Learning can be viewed in three phases: Acquisition, Retention, and Transfer. Think of it as the ART of learning. Most faculty will find this information familiar, so this article has two goals. First, ELITE hopes it is a useful reminder of the reasons behind the practices professors already use. Second, this article is an invitation to teach your students about the phases of learning and the recommended practices for each phase in your course. Knowing the strategies to use can improve your students’ study habits and help them become college-level learners who thrive at Montgomery College and in 300 and 400-level courses at a transfer institution.  

Acquisition 

The acquisition phase involves learning the material in the first place. This phase usually involves direct instruction and in-class practice to enable students to acquire the learning. It requires skillful note-taking (How to Study Smart, LLC 2022) to capture the information delivered by the professor or the learning materials and then verify that the student’s notes are complete and accurate so they can be used for studying. Significant forgetting can occur as quickly as the first hour, which is why it is so important to edit the notes immediately after class or at least before the end of the day.   

Cornell Notes & SQ3R 

Cornell Notes and the SQ3R reading method are two of the most popular note-taking systems. The instructional designers in ELITE recommend both. Cornell Notes (Learning Strategies Center Cornell, 2019) enable students to use any preferred form of note-taking, such as outlining, mind mapping, or a combination. More importantly, Cornell Notes are designed for studying. Once the notes are accurate, they can serve as flashcards by adding cues in the left-hand column. Students cover the notes in the right-hand portion of the page and use the cues on the left as prompts to practice explaining the information clearly and completely in their own words.   

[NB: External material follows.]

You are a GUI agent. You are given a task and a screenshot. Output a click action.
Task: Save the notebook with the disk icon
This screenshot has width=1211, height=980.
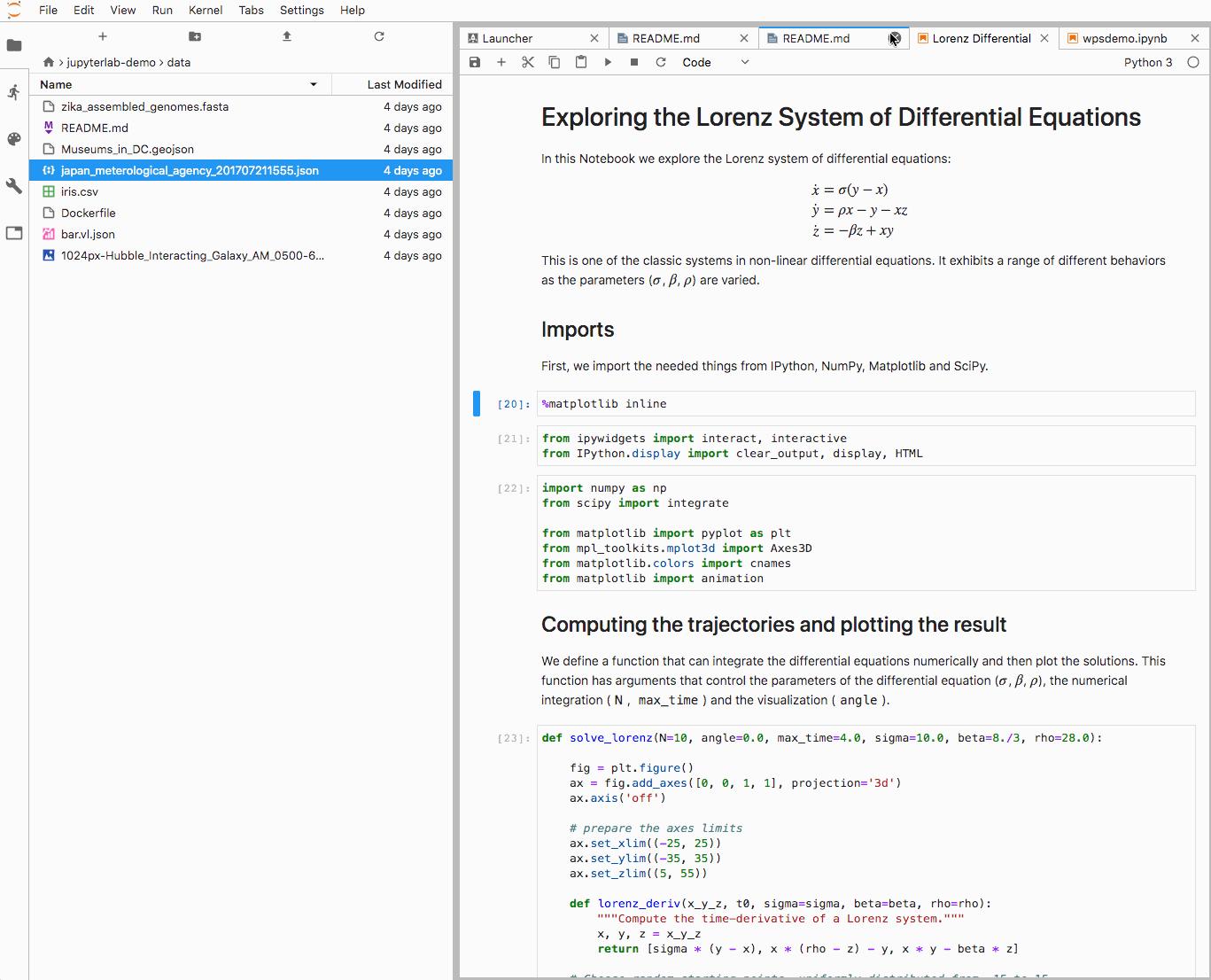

SQ3R is one of the most effective reading and study methods. A quick search will reveal plenty of videos on the method and its variations. SQ3R (Jonson, 2013) involves the following steps: Survey the chapter. Turn each heading into a Question. Read the section beneath the heading to answer the question. Then pause. Recite in your own words how that section of the chapter answered the question formed by the heading. Write the question and the answer in your own words in your notes and periodically Review those notes. SQ3R notes can follow the Cornell Notes format by placing the question for each heading in the left-hand column. Cover the notes in the right-hand frame and use the questions as prompts, as you would with flashcards.   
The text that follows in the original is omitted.